Spurred by the wants of guests and locals, hotel design is increasingly aimed at social lobbies and space. But sources said hoteliers should not neglect fundamentals such as people flow, lighting, acoustics and also revenue opportunities.

MANCHESTER, England—Good design in hotel rooms is important, but in social spaces, it is becoming more and more critical.

Architects and designers are being pressed further to develop design, as small hotel chains such as The Hoxton and Ace Hotel keep raising the bar. Panelists at the recent Annual Hotel Conference discussed how those guest expectations are evolving.

“The trend is for multifunctional space with more facilities—private dining spaces, work spaces, places to play … and as these areas become more multifunctional, you start to wonder if all floors should have them. By (that stage) it goes back to banks and investors, having them understand,” said Jonathan Manser, director of architectural firm The Manser Practice.

To incorporate all of their guest-facing elements, Manser said, hotels likely “will become far less rigidly designed, but that has a little way to go.”

Sara Cosgrove, owner of Sara Cosgrove Design, said the days when Holiday Inn said “the best surprise is no surprise” are long gone.

“Now we’re all editing ourselves,” said Cosgrove, who is busy rolling out 10 urban hotels in the United Kingdom under the newly created Starwood Capital brand Principal Hotels.

Jason Holley, co-director of Universal Design Studio, which has Ace Hotel as one of its clients, agreed design is being tailored to what guests and locals “actually want from spaces.”

“A lot of other sectors are looking at what hotels are doing, especially in terms of interaction. Everyone wants an Ace lobby,” he said, adding that for Ace Hotel it was important to have a “democratic notion of space … and to provide choice.”

Hip design is finding a home not only in residential buildings, but also in student accommodations and extended-stay properties, Manser said.

The real stress test will come as social spaces become too complicated, he said, noting that clarity of purpose should remain a top priority in design.

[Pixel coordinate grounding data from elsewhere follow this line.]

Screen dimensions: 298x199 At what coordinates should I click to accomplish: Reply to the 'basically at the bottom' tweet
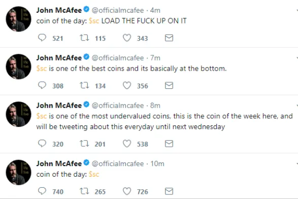(42, 85)

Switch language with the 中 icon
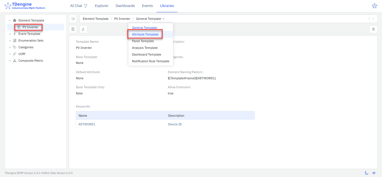(x=374, y=173)
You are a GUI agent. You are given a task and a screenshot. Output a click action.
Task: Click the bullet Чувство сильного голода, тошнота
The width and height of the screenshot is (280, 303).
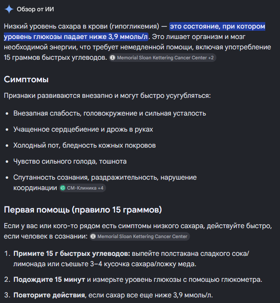point(70,161)
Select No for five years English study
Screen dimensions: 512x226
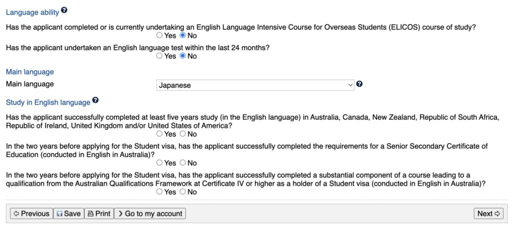pos(183,134)
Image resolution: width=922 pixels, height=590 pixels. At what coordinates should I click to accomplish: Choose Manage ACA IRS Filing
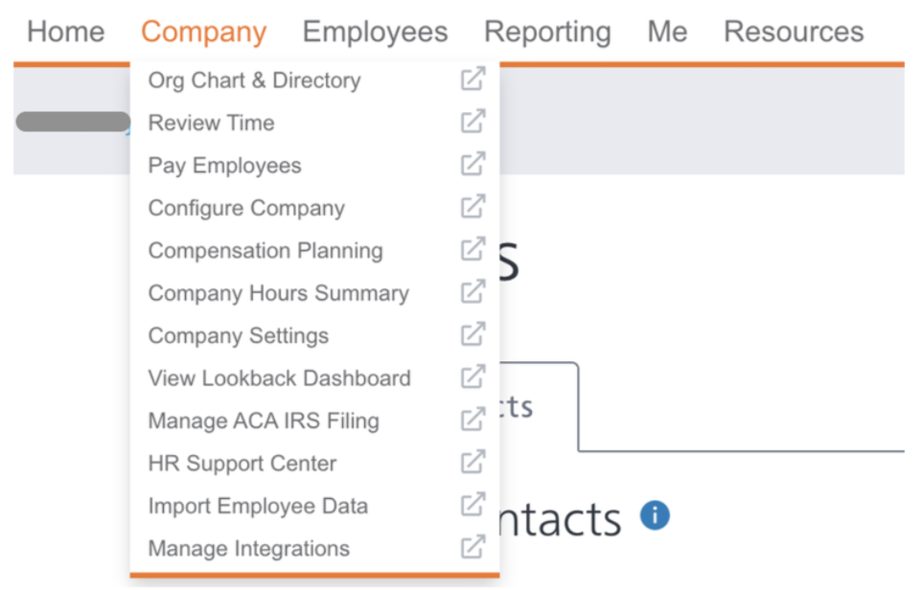[x=264, y=420]
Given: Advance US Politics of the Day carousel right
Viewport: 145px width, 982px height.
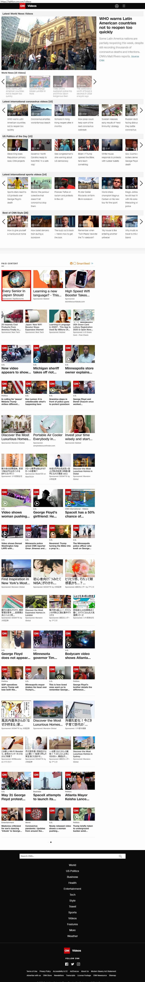Looking at the screenshot, I should click(141, 145).
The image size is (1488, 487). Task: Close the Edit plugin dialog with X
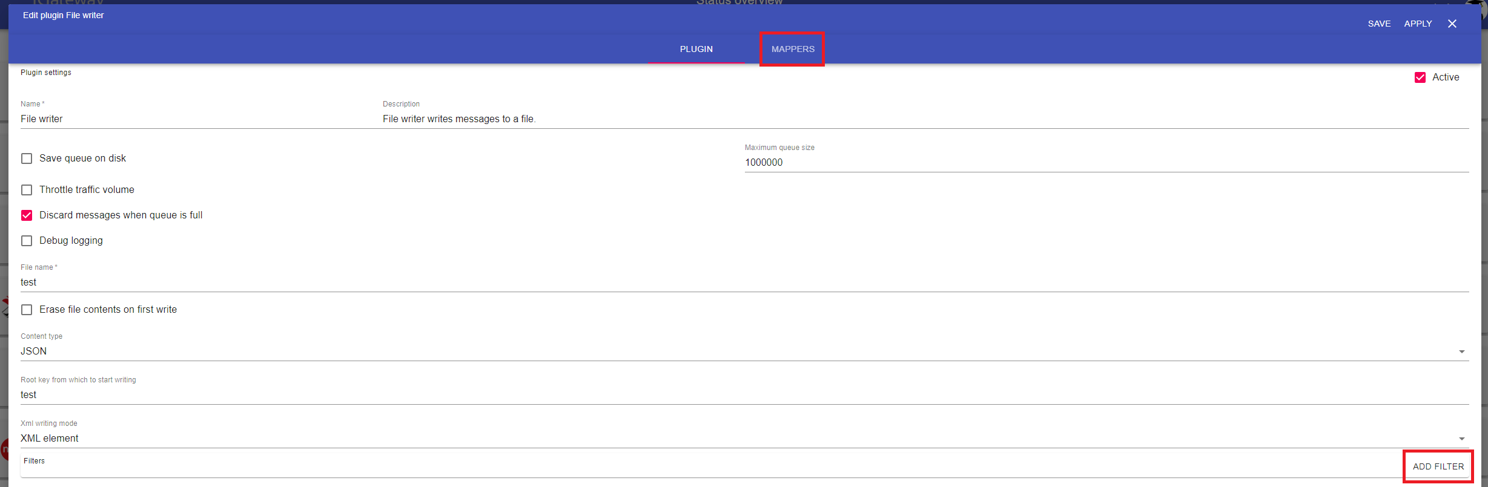1452,24
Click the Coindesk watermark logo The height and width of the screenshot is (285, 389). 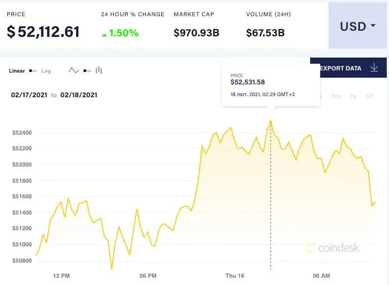coord(333,248)
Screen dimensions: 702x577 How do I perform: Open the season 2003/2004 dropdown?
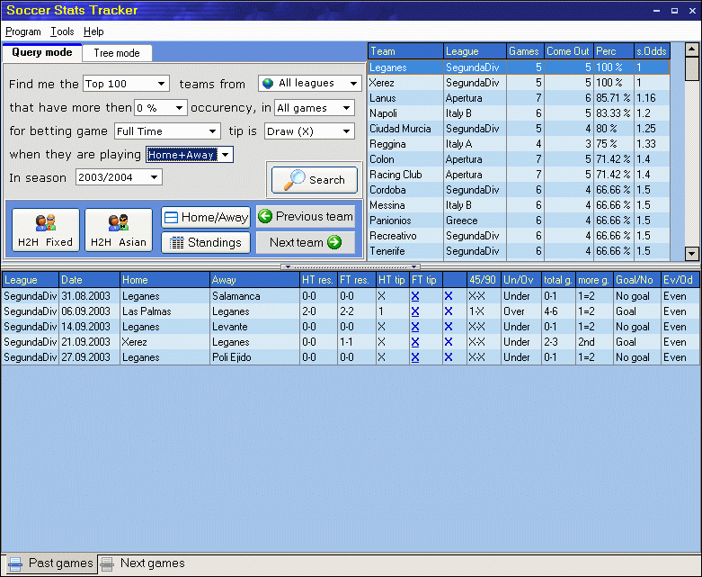[x=155, y=177]
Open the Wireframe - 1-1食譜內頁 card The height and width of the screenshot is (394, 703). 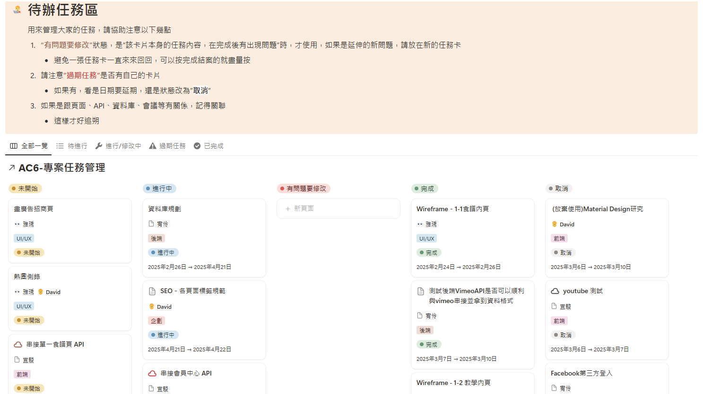click(x=452, y=209)
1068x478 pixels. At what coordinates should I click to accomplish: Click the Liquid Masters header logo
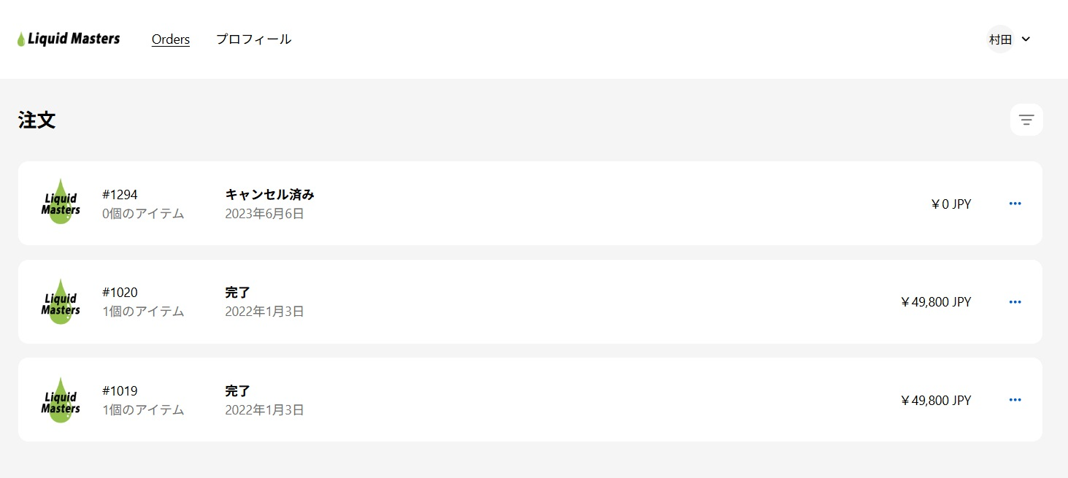(69, 39)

“Have one door so there is no confusion as to where the front desk is,” he said.

Manser said the brands don’t get it.

“Brands probably will misinterpret new design elements and then have to wait again to see what the next trend is,” he said.

The trendsetters
Susanna Kingston, senior designer at Ennismore, said her hotels acted as the living rooms of their urban settings. That’s been the case with Ennismore brand Hoxton Hotels, she said, and will continue with its new budget brand, NoCo.

“There will be certain elements of culture from Hoxton Hotels blended in,” she said. “A social lobby, but streamlined, more cost-effective.”

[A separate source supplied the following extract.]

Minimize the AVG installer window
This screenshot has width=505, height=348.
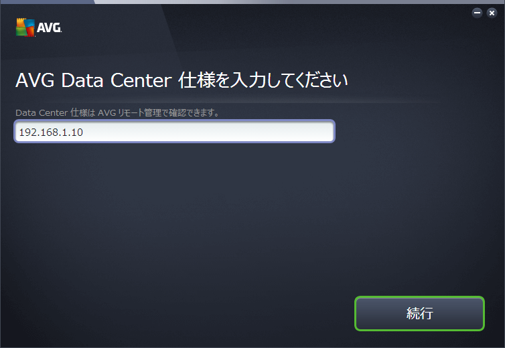coord(477,13)
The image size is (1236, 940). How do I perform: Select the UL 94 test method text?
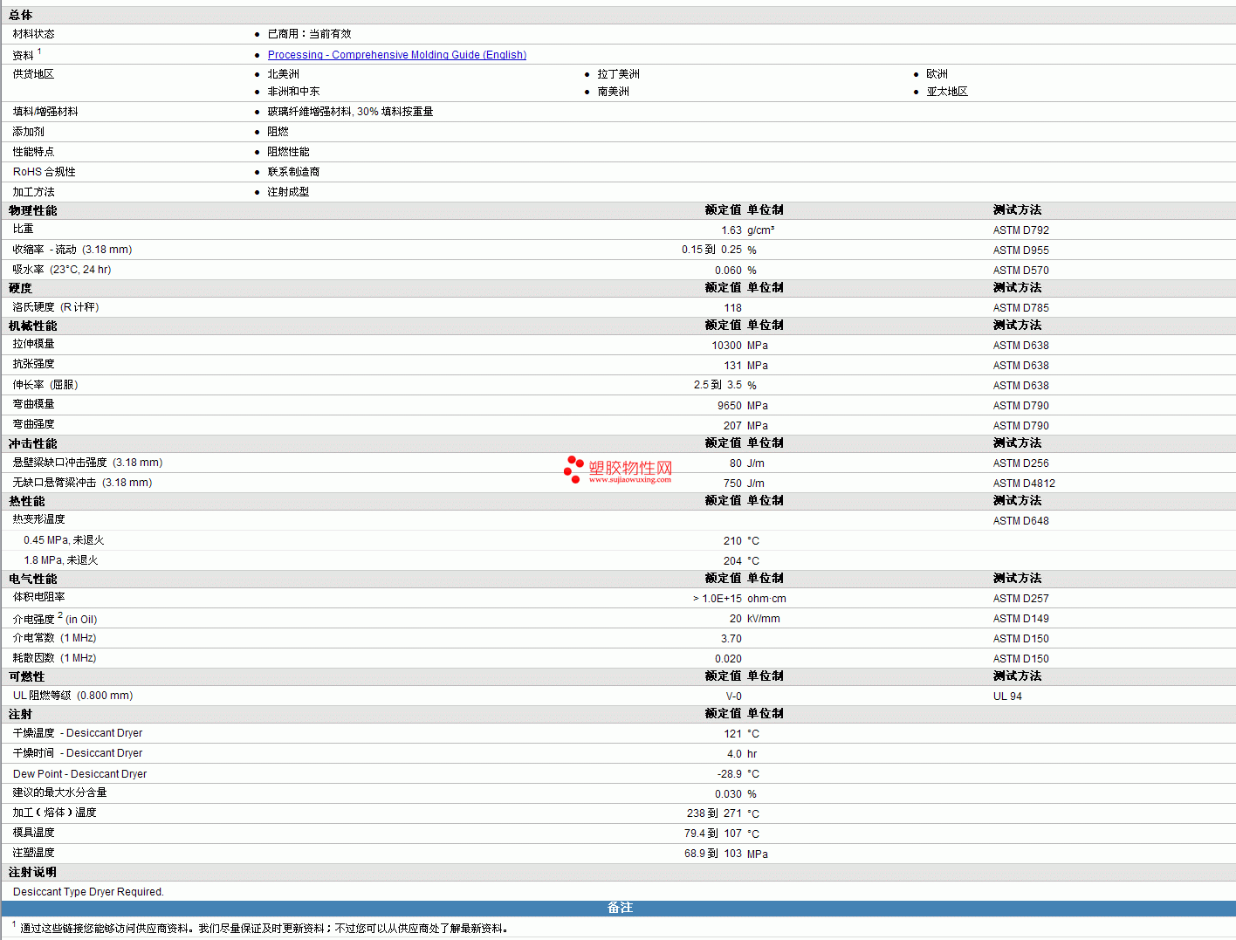(1007, 696)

Ennismore also owns famed Scottish hotel Gleneagles, which poses a design problem for the London-based company. Kingston said the plan is to overcome that hurdle with simple steps.

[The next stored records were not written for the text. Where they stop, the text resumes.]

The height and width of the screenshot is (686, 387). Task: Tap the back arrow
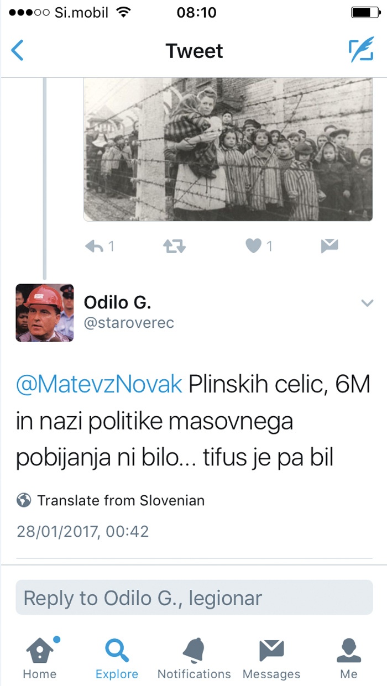point(17,51)
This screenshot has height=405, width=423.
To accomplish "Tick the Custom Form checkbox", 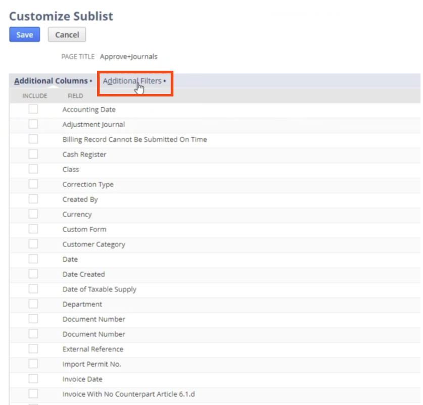I will pos(33,229).
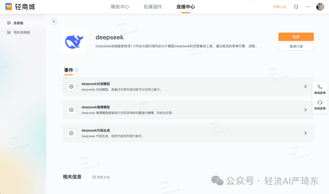
Task: Expand the deepseek对话模型 event row
Action: click(x=306, y=86)
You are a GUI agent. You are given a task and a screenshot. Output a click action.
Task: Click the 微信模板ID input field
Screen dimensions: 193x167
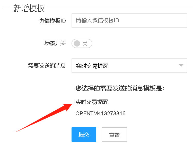[129, 20]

“Not having formal check-in desks … with a guest relations manager floating around with an iPad,” she said.

Cosgrove said there are downsides to streamlining front-desk operations.

“From a commercial basis, retaining people is important, as they are more likely to spend,” she said.

Cosgrove added design needs to create emotional connections, but balance is important if conference and business guests and facilities are part of the mix.

Holley said it’s a “longer game play for social lobbies to pay for themselves, but activity does generate revenue. Generosity is seen and repaid.”

Cosgrove said the benefits of social lobbies are more measurable than that.

“They create energy, and energy creates spend,” she said, adding that the most-successful design allows for clever zoning of areas to both attract locals and not alienate staying guests.

“We’ve always faced projects with an understanding of what that space should reflect,” Holley said. “All other decisions flow from that. There can be a clash between making something definitive and making it comfortable. Great acoustics and lighting are key here. Restaurants can be destroyed by bad acoustics.”

Ignoring the need to have Wi-Fi, USB ports and plug sockets everywhere could be detrimental, too, panelists said.

“Have staff understand the changes and adaptations possible in a space, and make those changes easy to put into place,” Manser said. “Architects perhaps do think of guests, maybe not so much staff.”

One topic, notably, did not come up during the panel session.

“We’ve not mentioned bedrooms, which is telling,” Manser said.